# Yep, another LA film composer.



## BlueGreenBoy

Hi everyone,

I met a few people from here at the LANS thing, so I thought I'd introduce myself. 

I moved to LA from Australia about nine months ago, am composing, orchestrating, music editing, mockups, assisting etc, and anything else I can lay my hands on.

Looking forward to future exchange of knowledge!

Aaron


----------



## lux

Welcome to VI Aaron. I'm sure you'll enjoy your stay.

Luca


----------



## Alan Lastufka

Welcome Aaron - we have a great crop of folks here - hoping we can help this place grow...


----------



## Craig Sharmat

Hi Aaron,

It was nice to see you at LANS. Look forward to more communication. BTW what part of OZ are you from?


----------



## Aaron Dirk

welcome Aaron!!


wow... after 79 people signed up, there is now 3 Aarons here!


----------



## rJames

Aaron Symonds said:


> Hi everyone,
> 
> I met a few people from here at the LANS thing, so I thought I'd introduce myself.
> 
> I moved to LA from Australia about nine months ago, am composing, orchestrating, music editing, mockups, assisting etc, and anything else I can lay my hands on.
> 
> Looking forward to future exchange of knowledge!
> 
> Aaron



Hi, Aaron. I was at the other end of the table that night and should have come over to introduce myself but I'm not great at that.

Welcome to VI control. Hope to be conversing with you here.


----------



## Frederick Russ

Welcome to V.I. Control, Aaron! 8)


----------



## Sid_Barnhoorn

Hi Aaron, welcome to V.I.!


----------



## Hans Adamson

Hey Aaron,

Nice to see you here! I think you are going to like it here. 

Hans


----------



## TheoKrueger

Hello Aaron and welcome !
enjoy, it's a great place


----------



## Aaron Sapp

Yea dude, this place rocks. Simon already tested it out being his usual self, and he hasn't been booted. \m/8)\m/


----------



## Vincent Pompe

Hi!

have fun here!

Vincent


----------



## Scott Cairns

Hey Aaron, welcome! I'll second Sharmy's question; where in Australia are you from?

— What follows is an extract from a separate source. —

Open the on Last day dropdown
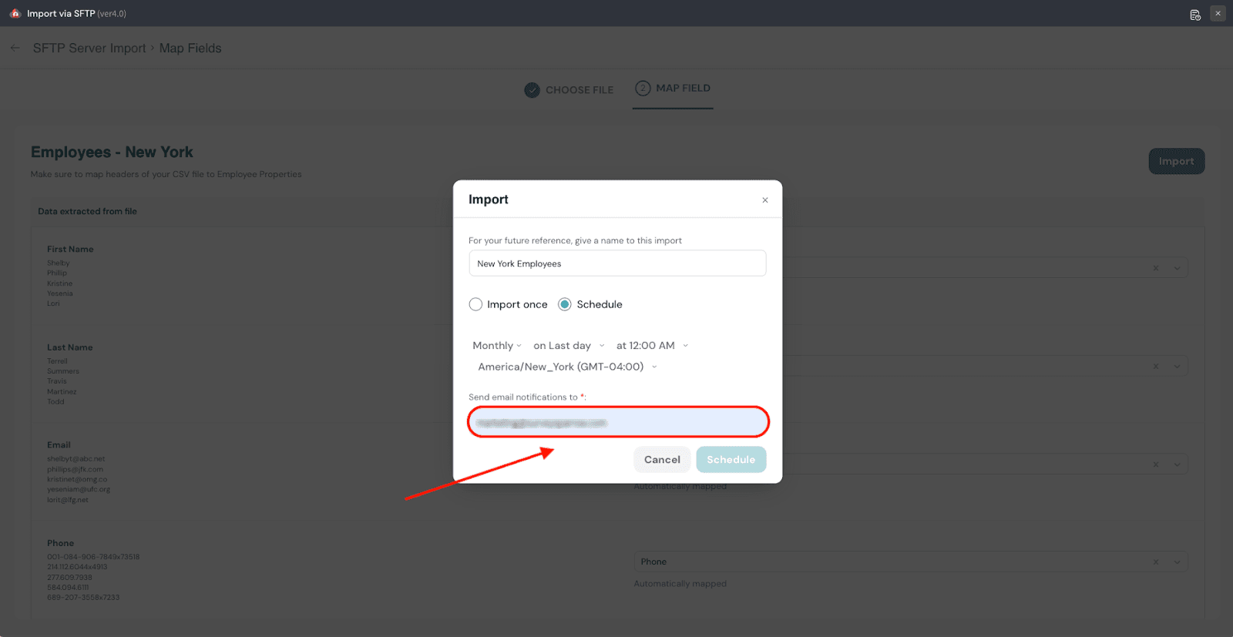This screenshot has height=637, width=1233. (569, 346)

Also, if you dont mind me asking, how are you staying in L.A? Is it a work entry visa?


----------



## CJ

Welcome to the forum, Aaron :D


----------



## Simon Ravn

Aaron Sapp said:


> Yea dude, this place rocks. Simon already tested it out being his usual self, and he hasn't been booted. \m/8)\m/



:lol:


----------



## Herman Witkam

Welcome to V.I. !


----------



## Edgen

welcome Aboard!!

I checked out your site, but your music is currently down. Anyway we could get a snippit of your work? I love checking out new stuff, and I'm anxious to hear what you did for farscape 

/j


----------



## Buckles

Ah! An aussie in LA! Welcome! 

I reckon you could be a handy person for me to grill on the positives and negatives of moving to the US for film composing  

-s


----------



## BlueGreenBoy

Wow, that's a pretty warm welcome from a lot of people. Thank you!

I like this place already!


----------



## BlueGreenBoy

Buckles said:


> Ah! An aussie in LA! Welcome!
> 
> I reckon you could be a handy person for me to grill on the positives and negatives of moving to the US for film composing
> 
> -s



Sure. Always happy to share my experiences. On the board or prviately via email if you prefer.


----------



## BlueGreenBoy

Scott Cairns said:


> Hey Aaron, welcome! I'll second Sharmy's question; where in Australia are you from?



Sydney.



Scott Cairns said:


> Also, if you dont mind me asking, how are you staying in L.A? Is it a work entry visa?



Through an accident of birth, I'm US citizen as well. Born to Aussie parents temporarily working in the US (M.I.T., Boston). Left the country when I was 12 days old, but it was enough to get full citizenship.


----------



## BlueGreenBoy

Edgen said:


> welcome Aboard!!
> 
> I checked out your site, but your music is currently down. Anyway we could get a snippit of your work?
> 
> /j



My website is being redone at the moment, but I'm in the middle of orchestrating a film for someone. So I haven't had time to work with the webmaster. Hopefully in a week or two it'll be up an running.


----------



## Sid_Barnhoorn

Hi Aaron,

You're pretty wellknown in the tv-branch already I know...  Doing stuff for the tv-series Farscape 'n stuff. How's that coming along? Could you tell us how you come about to composing something like that for tv or a series? I'd like to know your experiences in that field...  Thanks...

Take care,
-Sid.


----------